## TRY IT
Set down every record below exactly as it stands, with the pictures omitted.

------ TASK MATERIAL

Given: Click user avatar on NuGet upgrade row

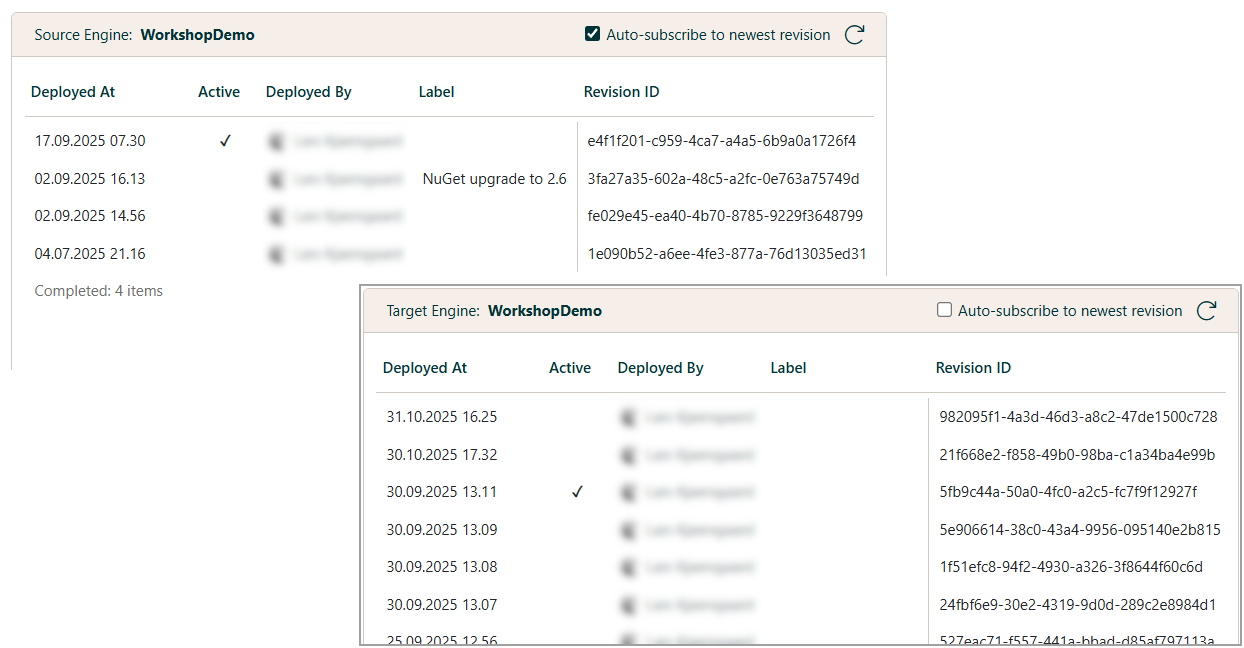Looking at the screenshot, I should point(276,180).
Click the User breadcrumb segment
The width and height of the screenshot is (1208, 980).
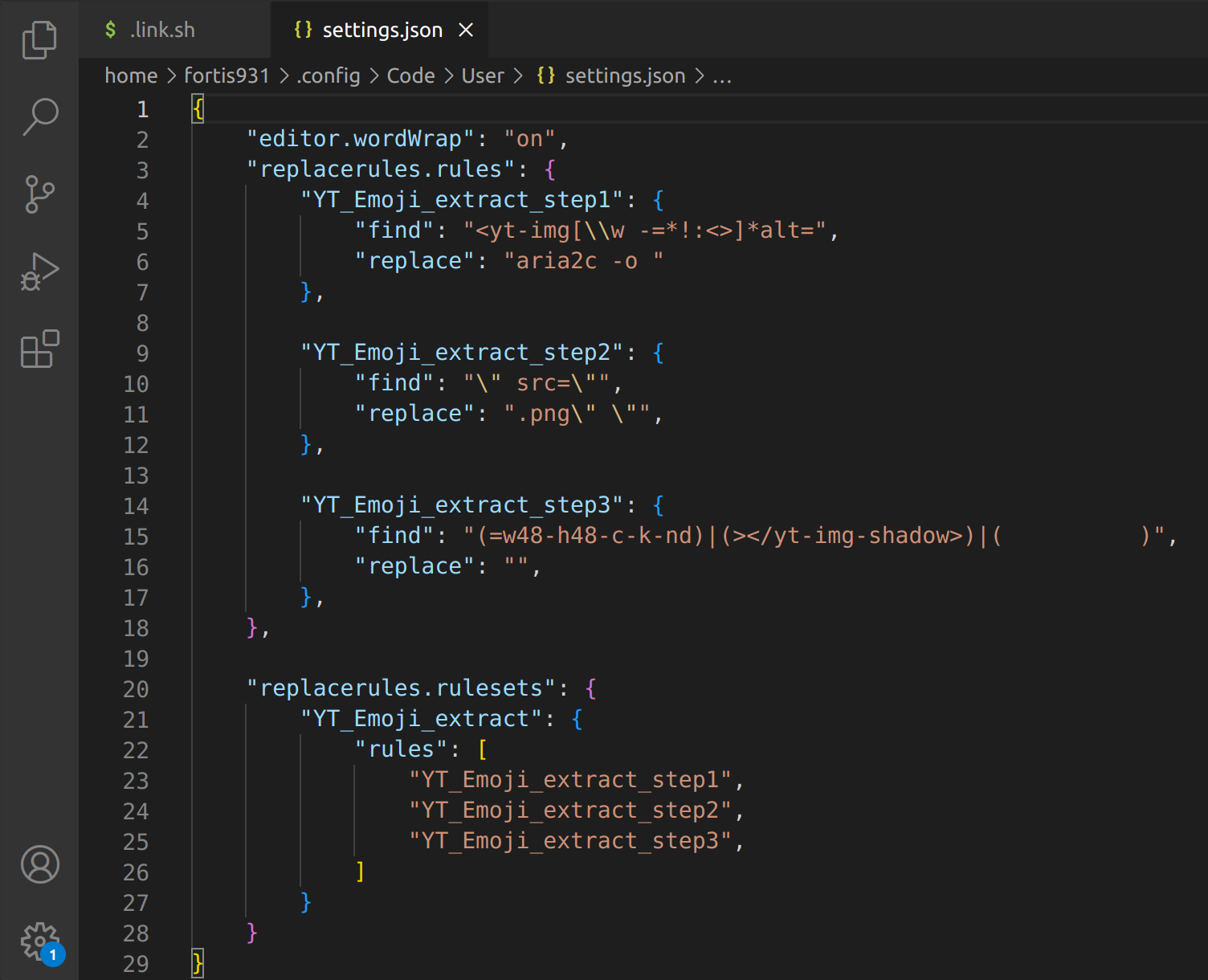[483, 76]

------------

## OUTPUT FOR THIS TASK
Given: Click user avatar on NuGet upgrade row

Looking at the screenshot, I should point(276,180).
Click the User breadcrumb segment
The width and height of the screenshot is (1208, 980).
[483, 76]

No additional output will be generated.